Although courts have used traditional personal-jurisdiction analysis to determine whether courts can hold foreign nonparties in contempt, personal-jurisdiction jurisprudence does not easily apply to aiding and abetting the violation of an injunction, as the nonparty’s contact with the forum is often indirect. For instance, the nonparty might be a foreign bank that simply moves money between the defendant’s accounts in violation of a court order freezing the defendant’s assets. Nor does international law concerning the application of US judgments abroad resolve the issue. Attempts to establish international laws guiding the enforcement of judgments have been largely unsuccessful. Further, the United States is not a signatory to the one, albeit narrow, treaty that requires the enforcement of foreign judgments.
This Comment proposes an alternative approach for determining whether a foreign nonparty who aids and abets the violation of an injunction should be subject to the court’s contempt power. Under this approach, courts would apply “aiding and abetting jurisdiction”: when the substantive elements of aidingand-abetting liability under Rule 65(d) are met—that is, when the nonparty has notice of the injunction and shares with the party a purpose to violate it—a court could assert personal jurisdiction to hold the nonparty in contempt. Once personal jurisdiction is established, courts would apply a balancing test to determine whether a nonparty should be held in contempt. The test would weigh the motivations for the violation of the court’s order, the burden imposed on the nonparty by the injunction, and the relevant US and foreign interests.
There are two justifications—one substantive and one procedural—for holding foreign nonparties in contempt when they knowingly assist a party in violating an injunction. Substantively, a court’s assertion of aiding-and-abetting jurisdiction over a nonparty may be usefully analogized to conspiracy jurisdiction, which is invoked to hold foreign defendants liable for the inforum actions of their coconspirators. This approach would allow courts to establish jurisdiction whenever the substantive elements of aiding-and-abetting liability—that is, active concert with the enjoined defendant and actual violation of the injunction—are met. Procedurally, there is precedent for the enforcement of court orders against foreign nonparties in the discovery context.
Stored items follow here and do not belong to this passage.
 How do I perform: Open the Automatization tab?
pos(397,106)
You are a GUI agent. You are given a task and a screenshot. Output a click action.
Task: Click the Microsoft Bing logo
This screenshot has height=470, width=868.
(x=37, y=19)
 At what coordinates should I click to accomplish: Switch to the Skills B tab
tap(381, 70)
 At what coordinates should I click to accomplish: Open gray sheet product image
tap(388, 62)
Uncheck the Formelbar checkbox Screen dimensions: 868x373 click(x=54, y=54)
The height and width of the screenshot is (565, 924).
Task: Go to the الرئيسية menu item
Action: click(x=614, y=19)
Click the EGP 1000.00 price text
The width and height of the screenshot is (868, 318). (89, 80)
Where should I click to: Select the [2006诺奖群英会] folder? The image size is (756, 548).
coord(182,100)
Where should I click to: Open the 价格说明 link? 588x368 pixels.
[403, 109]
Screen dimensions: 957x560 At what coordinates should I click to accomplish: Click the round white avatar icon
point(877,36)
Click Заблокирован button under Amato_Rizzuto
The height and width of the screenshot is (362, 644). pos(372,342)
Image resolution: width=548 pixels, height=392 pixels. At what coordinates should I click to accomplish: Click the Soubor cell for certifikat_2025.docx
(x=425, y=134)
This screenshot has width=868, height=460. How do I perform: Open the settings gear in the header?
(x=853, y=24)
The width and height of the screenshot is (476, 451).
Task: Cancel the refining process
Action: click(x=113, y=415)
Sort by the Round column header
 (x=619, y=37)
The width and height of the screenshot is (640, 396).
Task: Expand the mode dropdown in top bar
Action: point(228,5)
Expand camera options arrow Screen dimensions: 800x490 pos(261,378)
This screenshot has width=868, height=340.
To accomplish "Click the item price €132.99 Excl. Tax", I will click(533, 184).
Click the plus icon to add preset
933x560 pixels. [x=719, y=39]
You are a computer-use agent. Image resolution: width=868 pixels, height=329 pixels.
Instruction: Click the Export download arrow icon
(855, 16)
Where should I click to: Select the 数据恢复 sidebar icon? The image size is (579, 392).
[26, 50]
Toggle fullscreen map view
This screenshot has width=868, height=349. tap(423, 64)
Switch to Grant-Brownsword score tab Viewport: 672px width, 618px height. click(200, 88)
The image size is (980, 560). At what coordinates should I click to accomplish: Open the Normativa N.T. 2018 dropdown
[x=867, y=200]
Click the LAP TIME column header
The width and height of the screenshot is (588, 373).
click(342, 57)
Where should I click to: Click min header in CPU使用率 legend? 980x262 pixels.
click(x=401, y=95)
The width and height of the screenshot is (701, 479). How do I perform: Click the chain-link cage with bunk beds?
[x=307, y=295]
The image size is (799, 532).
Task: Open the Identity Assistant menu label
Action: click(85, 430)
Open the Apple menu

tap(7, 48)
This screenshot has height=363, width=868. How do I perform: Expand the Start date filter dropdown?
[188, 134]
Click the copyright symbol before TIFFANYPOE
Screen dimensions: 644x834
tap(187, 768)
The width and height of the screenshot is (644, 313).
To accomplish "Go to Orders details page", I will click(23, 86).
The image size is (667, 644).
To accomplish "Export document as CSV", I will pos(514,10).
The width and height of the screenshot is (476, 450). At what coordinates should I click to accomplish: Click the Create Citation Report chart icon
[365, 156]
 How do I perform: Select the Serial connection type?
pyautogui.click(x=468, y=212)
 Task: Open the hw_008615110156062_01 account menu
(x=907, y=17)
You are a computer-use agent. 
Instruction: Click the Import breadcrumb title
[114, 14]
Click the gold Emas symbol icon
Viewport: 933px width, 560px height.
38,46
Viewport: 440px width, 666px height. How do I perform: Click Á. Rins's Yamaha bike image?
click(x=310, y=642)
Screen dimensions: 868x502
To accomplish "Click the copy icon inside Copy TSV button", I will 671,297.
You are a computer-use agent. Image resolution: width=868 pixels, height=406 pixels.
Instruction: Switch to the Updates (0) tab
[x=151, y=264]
Courts considering whether a foreign nonparty is bound by a discovery order assess the burdens that would result from compliance with the order and then determine whether the nonparty evaded the order in good faith based on a conflict between the two sovereigns’ laws. These discovery cases indicate that contempt sanctions should issue when a nonparty purposefully evades a district court injunction and no compelling burden justifies the evasion.